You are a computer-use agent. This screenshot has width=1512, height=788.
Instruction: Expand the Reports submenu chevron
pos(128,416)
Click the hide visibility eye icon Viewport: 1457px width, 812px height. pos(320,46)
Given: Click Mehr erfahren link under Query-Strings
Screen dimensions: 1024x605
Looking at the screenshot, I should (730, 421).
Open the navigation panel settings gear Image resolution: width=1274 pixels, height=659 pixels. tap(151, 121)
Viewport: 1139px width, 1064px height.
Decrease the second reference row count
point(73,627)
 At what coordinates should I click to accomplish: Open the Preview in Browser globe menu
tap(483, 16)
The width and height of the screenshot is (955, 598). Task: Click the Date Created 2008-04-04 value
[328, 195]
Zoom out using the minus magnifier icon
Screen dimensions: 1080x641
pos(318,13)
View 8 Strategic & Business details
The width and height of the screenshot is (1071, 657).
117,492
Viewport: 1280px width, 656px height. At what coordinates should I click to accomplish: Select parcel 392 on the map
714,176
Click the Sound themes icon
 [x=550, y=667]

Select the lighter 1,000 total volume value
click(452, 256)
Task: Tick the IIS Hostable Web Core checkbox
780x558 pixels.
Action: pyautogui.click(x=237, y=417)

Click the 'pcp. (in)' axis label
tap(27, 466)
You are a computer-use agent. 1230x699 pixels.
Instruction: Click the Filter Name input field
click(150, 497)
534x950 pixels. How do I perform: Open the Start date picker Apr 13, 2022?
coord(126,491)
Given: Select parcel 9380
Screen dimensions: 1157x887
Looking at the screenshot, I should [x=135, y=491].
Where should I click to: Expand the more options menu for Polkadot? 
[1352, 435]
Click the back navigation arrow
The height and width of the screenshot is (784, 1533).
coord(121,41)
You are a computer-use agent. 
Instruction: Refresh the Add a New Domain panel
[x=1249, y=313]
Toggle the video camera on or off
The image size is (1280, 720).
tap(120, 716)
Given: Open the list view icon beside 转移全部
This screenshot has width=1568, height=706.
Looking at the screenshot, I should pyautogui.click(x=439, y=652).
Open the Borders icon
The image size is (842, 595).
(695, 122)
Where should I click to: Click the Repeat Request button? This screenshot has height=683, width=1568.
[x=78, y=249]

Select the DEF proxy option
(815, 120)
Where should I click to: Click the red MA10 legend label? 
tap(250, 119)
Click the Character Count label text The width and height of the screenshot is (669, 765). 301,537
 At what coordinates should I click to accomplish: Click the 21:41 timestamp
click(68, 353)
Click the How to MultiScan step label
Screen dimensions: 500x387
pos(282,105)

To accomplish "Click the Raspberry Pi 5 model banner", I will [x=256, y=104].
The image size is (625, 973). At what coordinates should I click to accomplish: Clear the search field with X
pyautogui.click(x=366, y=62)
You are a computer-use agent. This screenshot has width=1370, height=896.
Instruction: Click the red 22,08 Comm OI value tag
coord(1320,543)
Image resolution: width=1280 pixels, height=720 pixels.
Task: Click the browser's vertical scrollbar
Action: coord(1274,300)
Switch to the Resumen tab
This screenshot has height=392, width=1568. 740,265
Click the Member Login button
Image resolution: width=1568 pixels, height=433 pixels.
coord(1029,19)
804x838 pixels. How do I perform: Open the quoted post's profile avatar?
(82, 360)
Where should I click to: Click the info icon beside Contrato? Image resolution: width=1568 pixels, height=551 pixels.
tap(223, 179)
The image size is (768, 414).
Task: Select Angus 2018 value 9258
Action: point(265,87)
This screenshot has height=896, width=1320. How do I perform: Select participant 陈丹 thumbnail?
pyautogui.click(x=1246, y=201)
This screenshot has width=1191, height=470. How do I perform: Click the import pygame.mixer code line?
————————
■ Short problem: Copy the records above word for word, from the line that contains "Open the navigation" through the line that contains "[x=550, y=667]".

■ Reply:
Open the navigation panel settings gear Image resolution: width=1274 pixels, height=659 pixels. tap(151, 121)
Viewport: 1139px width, 1064px height.
Decrease the second reference row count
point(73,627)
 At what coordinates should I click to accomplish: Open the Preview in Browser globe menu
tap(483, 16)
The width and height of the screenshot is (955, 598). Task: Click the Date Created 2008-04-04 value
[328, 195]
Zoom out using the minus magnifier icon
Screen dimensions: 1080x641
pos(318,13)
View 8 Strategic & Business details
The width and height of the screenshot is (1071, 657).
117,492
Viewport: 1280px width, 656px height. At what coordinates should I click to accomplish: Select parcel 392 on the map
714,176
Click the Sound themes icon
 [x=550, y=667]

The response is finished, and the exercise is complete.